Напротив, насколько я знаю, именно на итальянских заводах моя книга нашла своих лучших читателей. Итальянские рабочие, которые служат примерам своим товарищам во всех странах своими дикими забастовками <…>, своим ясным отказом от отчужденного труда, своим презрением к закону и ко всем верноподданическим политическим партиям, – они по своей практике знают предмет этой книги достаточно, чтобы извлечь пользу из тезисов об обществе спектакля, даже если они могут читать лишь несовершенные переводы. [774]

Как это понимать? С одной стороны, есть читатели-зрители, которым такая книга не адресована, а с другой – нечитатели, итальянские рабочие, которые заведомо понимают содержащуюся в ней провокацию, так, что даже плохие, гнев автора вызывающие переводы, тем не менее, достигают цели.
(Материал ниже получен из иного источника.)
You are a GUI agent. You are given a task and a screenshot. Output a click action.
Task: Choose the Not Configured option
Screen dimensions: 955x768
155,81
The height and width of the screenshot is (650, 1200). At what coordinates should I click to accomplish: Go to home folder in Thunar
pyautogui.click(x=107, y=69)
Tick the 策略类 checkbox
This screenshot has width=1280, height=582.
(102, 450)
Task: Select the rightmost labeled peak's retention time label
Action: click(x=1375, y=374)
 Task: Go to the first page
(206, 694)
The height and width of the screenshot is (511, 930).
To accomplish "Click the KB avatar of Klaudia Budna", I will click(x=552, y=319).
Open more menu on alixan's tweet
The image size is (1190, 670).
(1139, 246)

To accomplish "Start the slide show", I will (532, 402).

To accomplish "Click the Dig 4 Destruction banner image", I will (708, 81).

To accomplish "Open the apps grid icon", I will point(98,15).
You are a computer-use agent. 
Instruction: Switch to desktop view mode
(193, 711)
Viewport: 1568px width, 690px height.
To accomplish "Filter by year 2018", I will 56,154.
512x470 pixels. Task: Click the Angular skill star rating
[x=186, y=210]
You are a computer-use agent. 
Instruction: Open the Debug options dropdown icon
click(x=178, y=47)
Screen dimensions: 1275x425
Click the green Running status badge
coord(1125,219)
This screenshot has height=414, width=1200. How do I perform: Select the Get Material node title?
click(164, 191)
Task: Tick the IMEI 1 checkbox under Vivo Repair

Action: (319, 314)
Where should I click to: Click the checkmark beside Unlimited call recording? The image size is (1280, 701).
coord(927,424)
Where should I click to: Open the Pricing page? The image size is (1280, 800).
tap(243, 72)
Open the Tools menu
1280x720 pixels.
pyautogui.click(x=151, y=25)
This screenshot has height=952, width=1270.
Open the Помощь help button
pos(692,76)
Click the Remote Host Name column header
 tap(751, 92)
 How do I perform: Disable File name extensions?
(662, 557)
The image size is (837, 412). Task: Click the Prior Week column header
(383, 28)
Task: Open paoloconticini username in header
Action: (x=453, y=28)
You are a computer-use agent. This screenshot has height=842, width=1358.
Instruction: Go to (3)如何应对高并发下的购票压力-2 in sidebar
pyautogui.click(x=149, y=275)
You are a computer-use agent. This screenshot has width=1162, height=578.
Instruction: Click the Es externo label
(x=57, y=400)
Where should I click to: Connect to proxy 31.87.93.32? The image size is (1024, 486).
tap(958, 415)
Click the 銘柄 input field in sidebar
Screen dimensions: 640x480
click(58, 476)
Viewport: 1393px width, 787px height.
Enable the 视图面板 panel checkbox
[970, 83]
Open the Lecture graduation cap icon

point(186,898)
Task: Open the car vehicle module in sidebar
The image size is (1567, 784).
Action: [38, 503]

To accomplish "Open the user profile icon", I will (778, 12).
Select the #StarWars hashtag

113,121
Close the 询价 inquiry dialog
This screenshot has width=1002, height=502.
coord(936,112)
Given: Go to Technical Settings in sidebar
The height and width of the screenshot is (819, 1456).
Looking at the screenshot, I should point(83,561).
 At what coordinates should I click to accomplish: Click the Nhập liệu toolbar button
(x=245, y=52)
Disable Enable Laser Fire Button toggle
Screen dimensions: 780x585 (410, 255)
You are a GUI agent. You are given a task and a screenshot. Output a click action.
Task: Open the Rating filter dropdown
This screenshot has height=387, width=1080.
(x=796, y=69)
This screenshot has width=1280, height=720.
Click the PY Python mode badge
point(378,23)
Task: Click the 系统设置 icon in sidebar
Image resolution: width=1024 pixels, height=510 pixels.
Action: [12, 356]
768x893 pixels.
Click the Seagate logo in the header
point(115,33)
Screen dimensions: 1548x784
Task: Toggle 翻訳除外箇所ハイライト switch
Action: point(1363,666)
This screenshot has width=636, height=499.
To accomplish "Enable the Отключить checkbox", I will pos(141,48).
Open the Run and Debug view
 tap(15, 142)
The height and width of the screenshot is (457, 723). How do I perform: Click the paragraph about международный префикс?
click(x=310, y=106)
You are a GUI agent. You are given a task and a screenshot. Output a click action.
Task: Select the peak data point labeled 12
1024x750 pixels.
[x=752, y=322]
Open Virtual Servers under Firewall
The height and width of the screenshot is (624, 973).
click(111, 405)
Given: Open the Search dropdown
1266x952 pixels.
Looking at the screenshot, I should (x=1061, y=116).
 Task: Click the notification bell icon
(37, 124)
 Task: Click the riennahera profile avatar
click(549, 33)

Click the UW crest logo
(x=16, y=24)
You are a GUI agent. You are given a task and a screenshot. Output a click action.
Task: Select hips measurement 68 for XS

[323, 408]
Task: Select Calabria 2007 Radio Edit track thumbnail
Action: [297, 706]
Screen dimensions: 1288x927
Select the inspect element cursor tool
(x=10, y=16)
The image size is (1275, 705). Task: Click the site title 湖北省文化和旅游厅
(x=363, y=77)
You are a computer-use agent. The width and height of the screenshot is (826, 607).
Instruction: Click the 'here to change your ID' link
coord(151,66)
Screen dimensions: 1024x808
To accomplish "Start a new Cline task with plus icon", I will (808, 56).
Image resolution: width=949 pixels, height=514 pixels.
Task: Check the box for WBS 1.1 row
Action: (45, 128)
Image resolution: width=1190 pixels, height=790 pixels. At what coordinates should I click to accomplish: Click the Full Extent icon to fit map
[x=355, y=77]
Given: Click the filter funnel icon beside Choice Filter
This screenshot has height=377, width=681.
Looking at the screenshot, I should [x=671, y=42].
Тот же мыслительный ход обнаруживаем и в фильме «Опровержение всех до сих пор…»:

Есть люди, которые понимают, и те, кто не понимает, что классовая борьба в Португалии определялась прежде всего прямым столкновением революционных рабочих, организованных в автономные собрания, и сталинистской бюрократией, обогащенной паникующими генералами. Те, кто это понимает, совпадают с теми, кто может понять мой фильм; я не делаю фильмов для тех, кто не понимает или делает вид, что не понимает. [775]

Я делаю фильмы, т. е. также и теорию, для тех, кто в ней не нуждается, для тех, кто уже понял. Лицемерный читатель, ты мне не ровня, и еще меньше ты мой брат. Только если ты меня понял до того, как ты меня прочитал, тогда ты мой брат. Мои книги и мои фильмы – для тех, кому теория не нужна, для тех, кто ее давно претворил в практику.

Что же остается в таких условиях от «теории» спектакля? Есть ли вообще общество спектакля? Вспомним знаменитое сартровское «Ад – это другие». Если сам Сартр (которого Дебор сознательно и иронично полностью отторгает) никогда не давал повода подумать, что это выражение можно применить и к нему, то для Дебора другие с их надзирающим или подзуживающим взглядом и есть настоящий ад, или, точнее говоря, враг. Если отталкиваться от его биографии, от его постоянной жизненной установки, то можно сказать одно: термином «спектакль» Дебор обозначает то, что он с юности отвергает, – публичную сферу, ставшую агрессивным и разрушительным врагом. Это понятие родилось в возмущенном сознании и даже в реальном бунте. «Спектакль» – это антиформулировка для суверенно прожитой жизни, это теоретически не сформулированная теневая сторона желания абсолютной свободы, как она проявляется в различных проектах Дебора: практика бездны, впервые испробованная в леттристские годы, отточенная в период Леттристского интернационала (единственного авангарда, который запретил себе любую форму выставочной деятельности или публичного выступления) и окончательно радикализировавшаяся в момент роспуска Ситуационистского интернационала. Вспомним о знаменитом выводе из «Действительного раскола в Интернационале»: «А теперь, когда мы обрели среди этой сволочи самую скандальную известность, мы станем еще недоступнее, еще подпольнее. Чем более наши тезисы станут знаменитыми, тем непонятнее будем мы сами».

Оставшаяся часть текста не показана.